_What you need to do_. Swap "resolution" for "size" in everything from the line containing "Given: Click the Summary info icon" down to the line containing "The width and", and give back only those lines with nothing else altered. Leave the pictures out of your output.

##### The records #####

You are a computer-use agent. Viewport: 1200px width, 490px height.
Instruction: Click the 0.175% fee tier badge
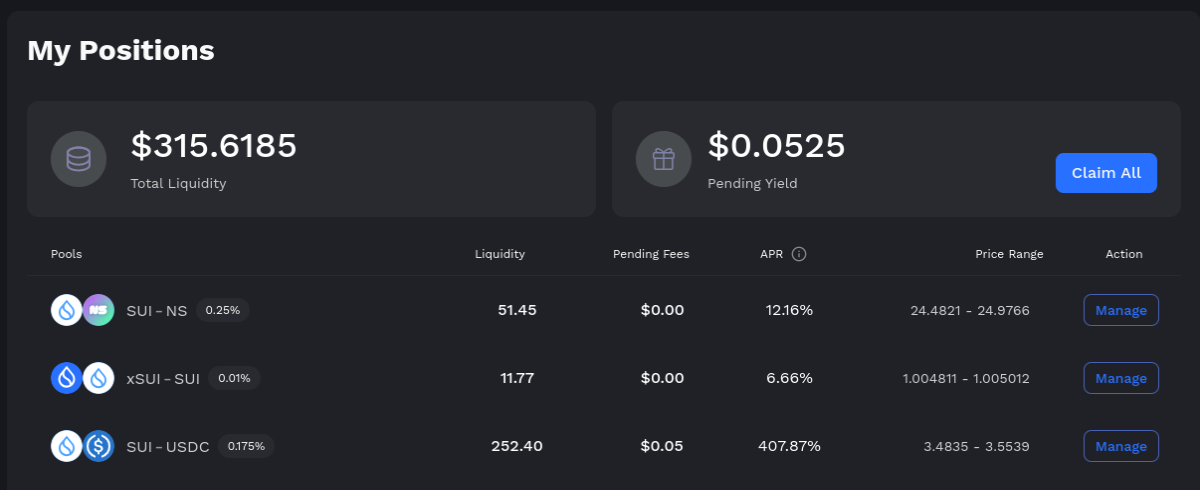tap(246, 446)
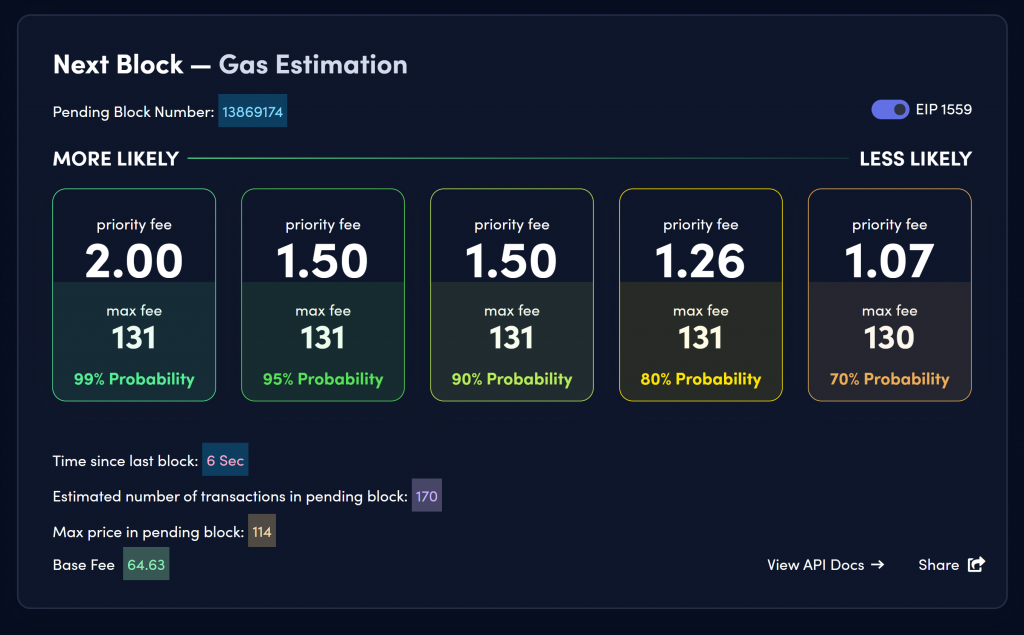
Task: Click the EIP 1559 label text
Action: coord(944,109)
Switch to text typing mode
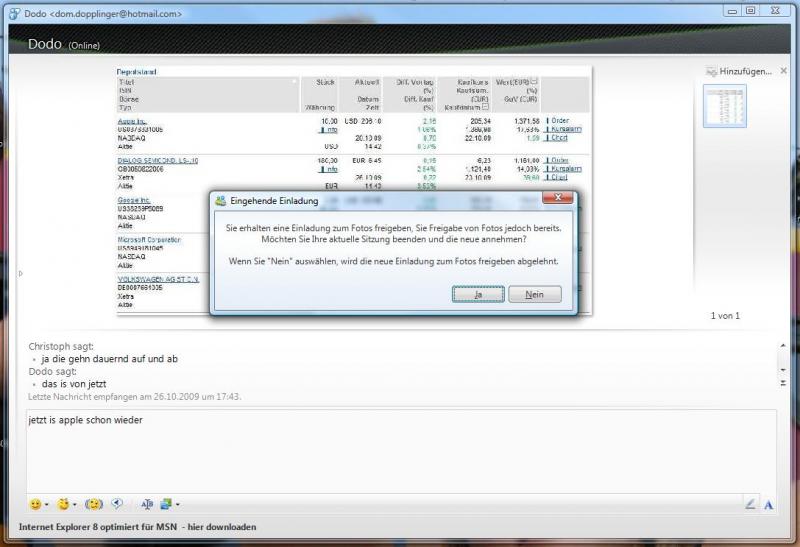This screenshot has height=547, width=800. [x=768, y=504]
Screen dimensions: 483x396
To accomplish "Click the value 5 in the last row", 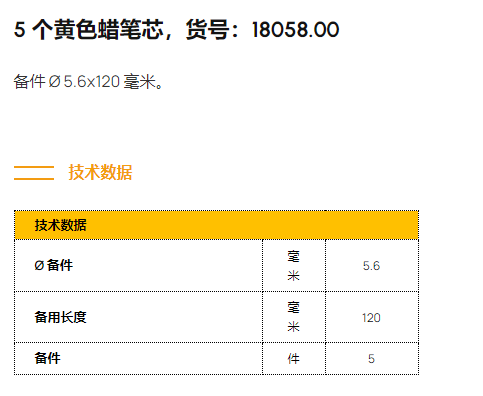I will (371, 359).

#####
##### The records #####

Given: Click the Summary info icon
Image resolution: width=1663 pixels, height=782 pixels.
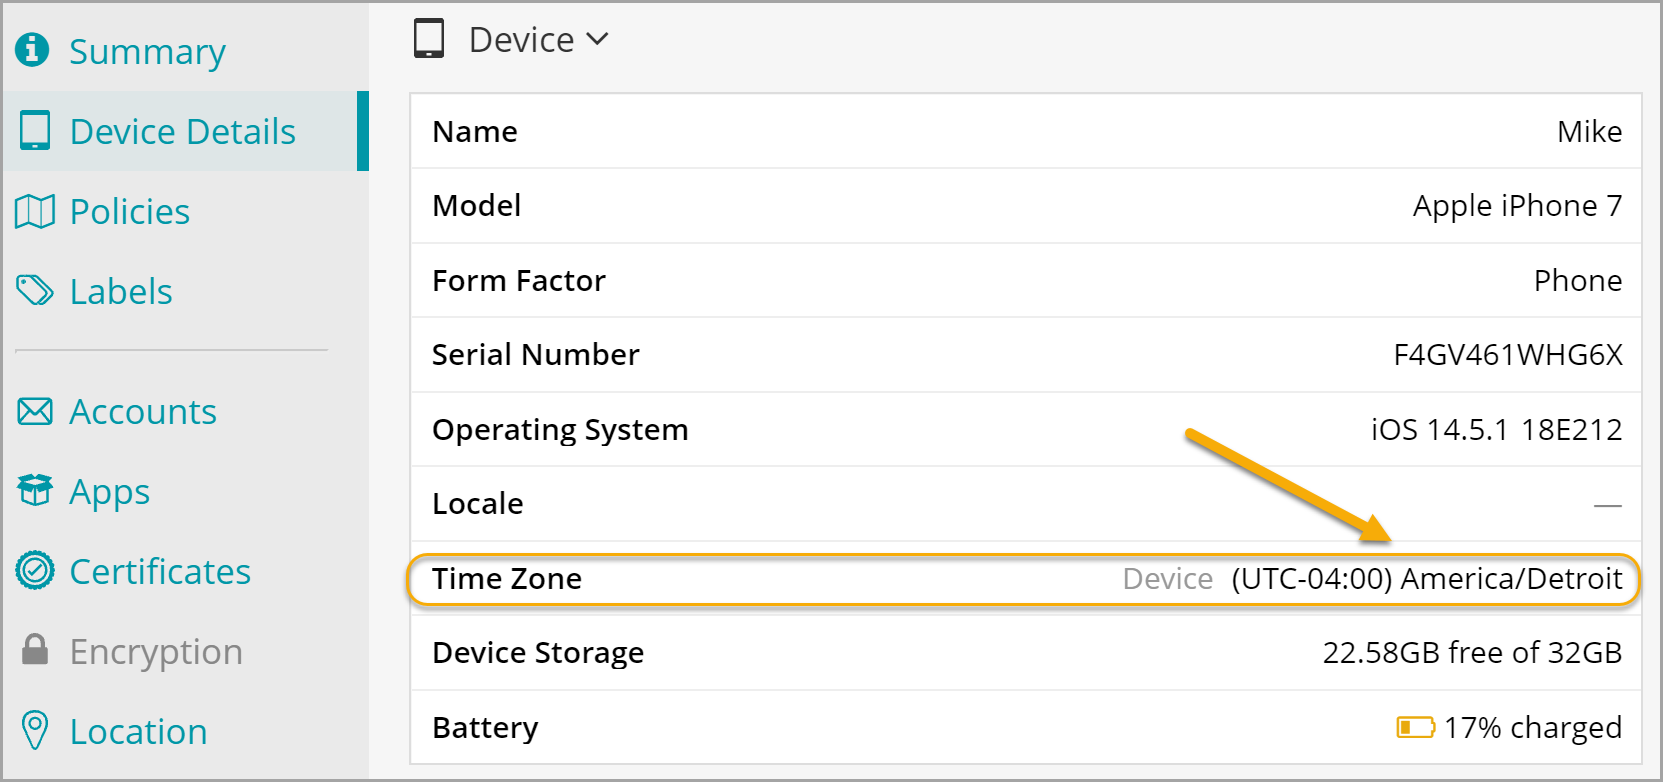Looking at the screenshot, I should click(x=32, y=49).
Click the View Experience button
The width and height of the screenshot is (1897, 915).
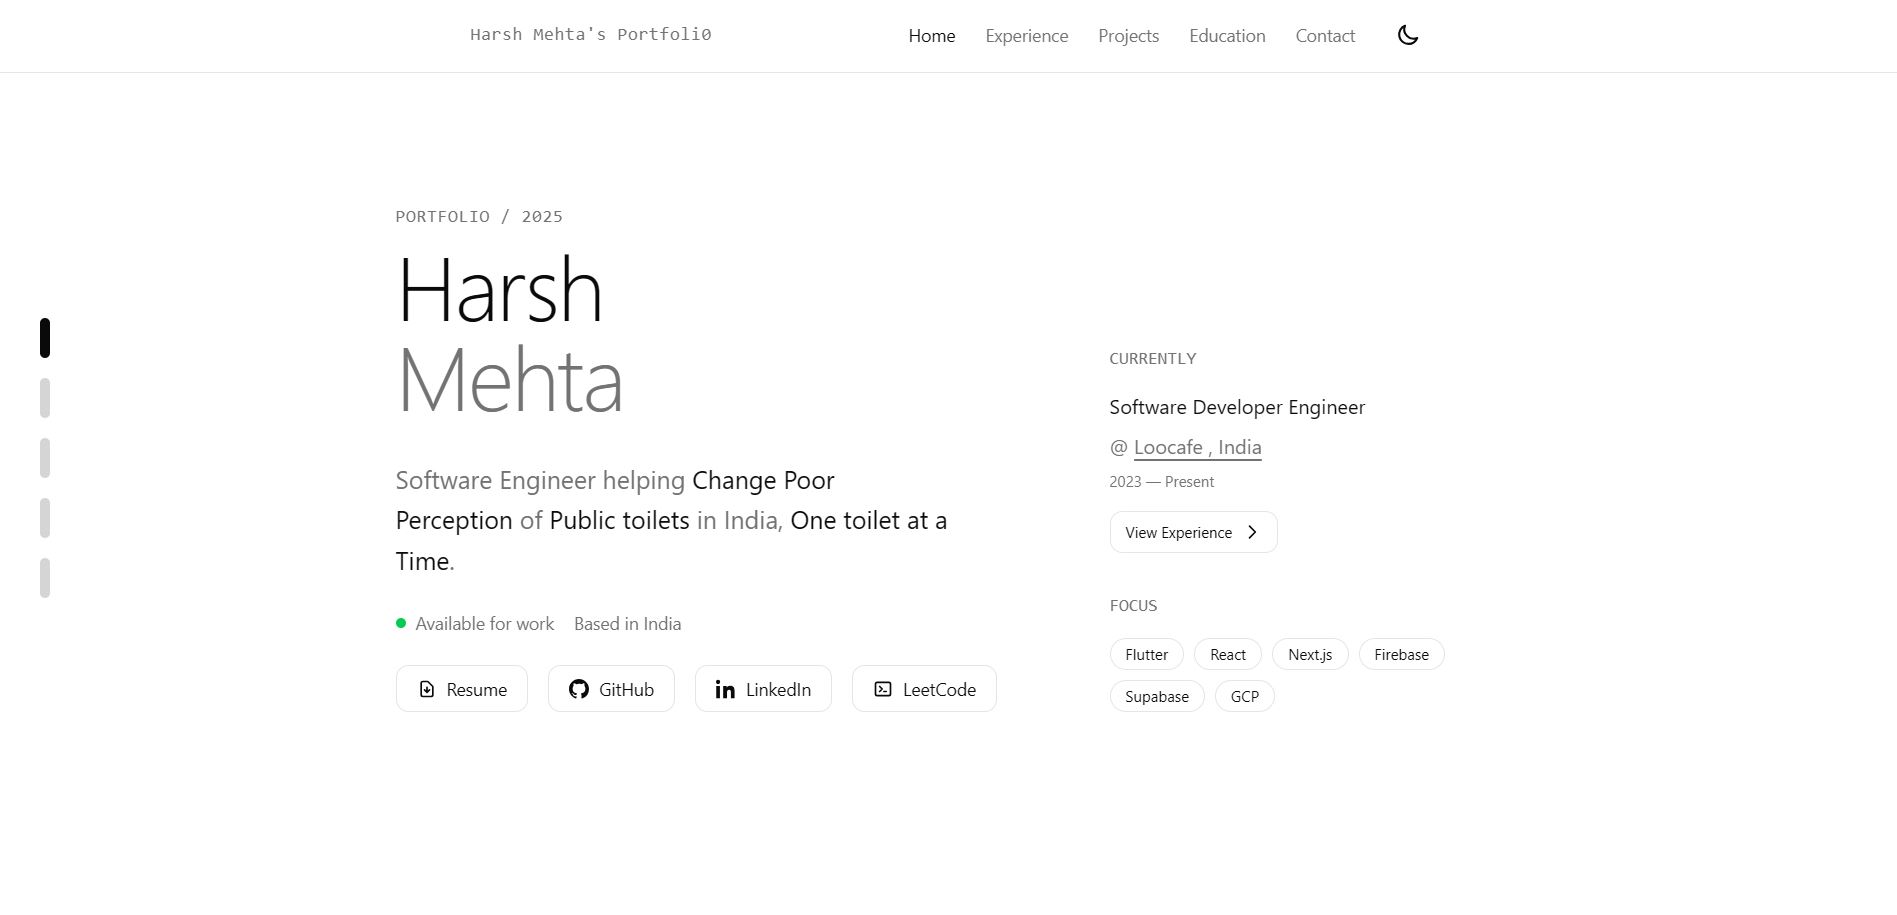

#####

_Exercise output_.
Given: Click the Summary info icon
Image size: width=1663 pixels, height=782 pixels.
Looking at the screenshot, I should click(x=32, y=49).
Click the View Experience button
The width and height of the screenshot is (1897, 915).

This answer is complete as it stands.